» **Reading text**
※
The prototype gives the customer a complete idea of ​​how the final product will look like. Prototyping allows you to streamline the design development process, focusing on important interface elements.

At the prototyping stage, it is possible to identify unnecessary elements that are best abandoned. This process significantly reduces the workload of the designer in developing the project and thus saves the customer money. Having a prototype in hand, the designer and customer more clearly represent the result. It makes it easier to understand the tasks for each team member. It gives them the opportunity to do more realistic planning of development deadlines and more accurately determine the cost of work, which is hugely beneficial to small teams.

So, Why Make and Test a Prototype?

Creating a prototype is one step that precedes the launch of the final product. In fact, prototyping your future product or service has several advantages.

  1. Test Technical Feasibility

Prototyping makes it possible to visualize an idea and understand which aspects of the idea prove difficult or impossible to implement. Making a prototype can thus highlight unanticipated physical, technical, or financial constraints and so save a lot of time for your team.

2. Present Your Idea to The Customers more clearly

Having a prototype makes it possible to present your future offer to potential customers concretely. In doing so, you have a considerable asset before the final launch of your offer. You have collected the opinions, testimonials, and recommendations of your potential customers. Having a prototype could also allow you to better prepare your marketing-communication actions and start your pre-sales.

3. Risk Reduction

The risks of the project failure with the completed prototyping stage are significantly lower than the projects in which prototyping was not carried out.

Simply because prototypes directly affect the most important components of the project: resources, time, and budget. After carrying out prototyping, most of the hidden shortcomings are exposed & we find functional gaps. Therefore, it’s possible to understand and estimate the number of necessary resources and development time, which is an enormous benefit for smaller teams. Suppose a feature that seemed hot in theory, when implemented, is giving you and customers cringe. It is great to find it while prototyping rather than once the product implementation begins.

4. Simulate The Actual Product

The most important advantage of a prototype is that it simulates the real and future product. It can help attract customers to invest in the product before allocating any resources needed for implementation. You can test the design’s correctness before it comes into production and you can discover design errors. Also, a prototype made available to a sample of users helps to find out in advance how their product interacts with the product and meets their expectations.

5. Provide Focused Feedback

Each person has his own vision of the product to be implemented and, in principle, wants this vision to be found in the final product. Exposure to the prototype helps to unify all ideas and enables the beneficiaries to see the product from a fresh perspective. It helps them to see it materialized and to provide more focused feedback on the desired details.
※
» **Problem set**
[1] In one to three sentences, explain why the passage on prototyping says a completed prototyping stage lowers the risk of project failure.
[2] Reproduce the stretch of the records from the line containing "Screenshot is 1440x1445." through the line containing "ВОЗВРАТ (1129, 10)".
These records have no connection to the passage on prototyping.

» **Dataset items**
※
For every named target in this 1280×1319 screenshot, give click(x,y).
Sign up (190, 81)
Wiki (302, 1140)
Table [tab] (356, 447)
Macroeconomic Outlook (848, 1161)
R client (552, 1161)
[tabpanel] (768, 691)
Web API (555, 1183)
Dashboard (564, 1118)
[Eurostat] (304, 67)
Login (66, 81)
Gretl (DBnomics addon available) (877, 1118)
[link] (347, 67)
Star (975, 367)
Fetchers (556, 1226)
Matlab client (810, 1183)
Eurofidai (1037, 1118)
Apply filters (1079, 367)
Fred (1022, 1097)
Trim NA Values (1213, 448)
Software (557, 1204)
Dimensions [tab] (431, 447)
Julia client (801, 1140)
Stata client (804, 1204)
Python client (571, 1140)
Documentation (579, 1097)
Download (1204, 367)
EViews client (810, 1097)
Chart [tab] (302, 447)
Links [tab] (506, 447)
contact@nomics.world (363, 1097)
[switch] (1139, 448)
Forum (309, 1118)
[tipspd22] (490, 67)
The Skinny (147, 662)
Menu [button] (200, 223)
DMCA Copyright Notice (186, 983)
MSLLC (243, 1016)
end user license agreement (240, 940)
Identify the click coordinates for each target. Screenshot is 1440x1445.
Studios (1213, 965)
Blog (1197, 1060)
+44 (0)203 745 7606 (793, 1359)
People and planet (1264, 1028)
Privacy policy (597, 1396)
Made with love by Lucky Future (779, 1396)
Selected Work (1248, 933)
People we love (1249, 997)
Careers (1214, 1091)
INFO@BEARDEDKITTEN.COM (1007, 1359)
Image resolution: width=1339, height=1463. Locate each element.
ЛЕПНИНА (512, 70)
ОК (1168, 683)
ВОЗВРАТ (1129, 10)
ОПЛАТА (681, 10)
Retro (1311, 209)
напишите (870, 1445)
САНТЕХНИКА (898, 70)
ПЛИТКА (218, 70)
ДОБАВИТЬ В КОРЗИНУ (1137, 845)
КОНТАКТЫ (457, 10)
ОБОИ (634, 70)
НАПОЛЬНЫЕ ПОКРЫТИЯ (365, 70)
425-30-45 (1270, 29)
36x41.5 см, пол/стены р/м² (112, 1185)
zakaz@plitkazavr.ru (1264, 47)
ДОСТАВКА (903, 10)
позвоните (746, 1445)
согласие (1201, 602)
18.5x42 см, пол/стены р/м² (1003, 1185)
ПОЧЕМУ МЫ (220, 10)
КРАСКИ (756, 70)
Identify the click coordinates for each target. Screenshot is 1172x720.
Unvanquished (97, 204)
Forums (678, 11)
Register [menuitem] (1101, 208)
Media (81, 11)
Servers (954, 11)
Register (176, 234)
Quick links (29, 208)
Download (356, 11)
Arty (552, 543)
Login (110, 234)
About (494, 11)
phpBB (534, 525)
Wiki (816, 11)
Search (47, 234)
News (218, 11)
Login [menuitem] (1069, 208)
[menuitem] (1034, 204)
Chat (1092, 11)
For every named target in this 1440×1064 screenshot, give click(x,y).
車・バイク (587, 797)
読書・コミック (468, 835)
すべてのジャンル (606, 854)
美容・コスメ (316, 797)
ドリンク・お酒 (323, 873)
※
» **Solutions per task**
[1] Prototypes directly affect the project's most important components: resources, time, and budget. Prototyping exposes most hidden shortcomings and functional gaps, which makes it possible to understand and estimate the resources and development time needed.

[2]
Identify the click coordinates for each target. Screenshot is 1440x1445.
Studios (1213, 965)
Blog (1197, 1060)
+44 (0)203 745 7606 (793, 1359)
People and planet (1264, 1028)
Privacy policy (597, 1396)
Made with love by Lucky Future (779, 1396)
Selected Work (1248, 933)
People we love (1249, 997)
Careers (1214, 1091)
INFO@BEARDEDKITTEN.COM (1007, 1359)
Image resolution: width=1339, height=1463. Locate each element.
ЛЕПНИНА (512, 70)
ОК (1168, 683)
ВОЗВРАТ (1129, 10)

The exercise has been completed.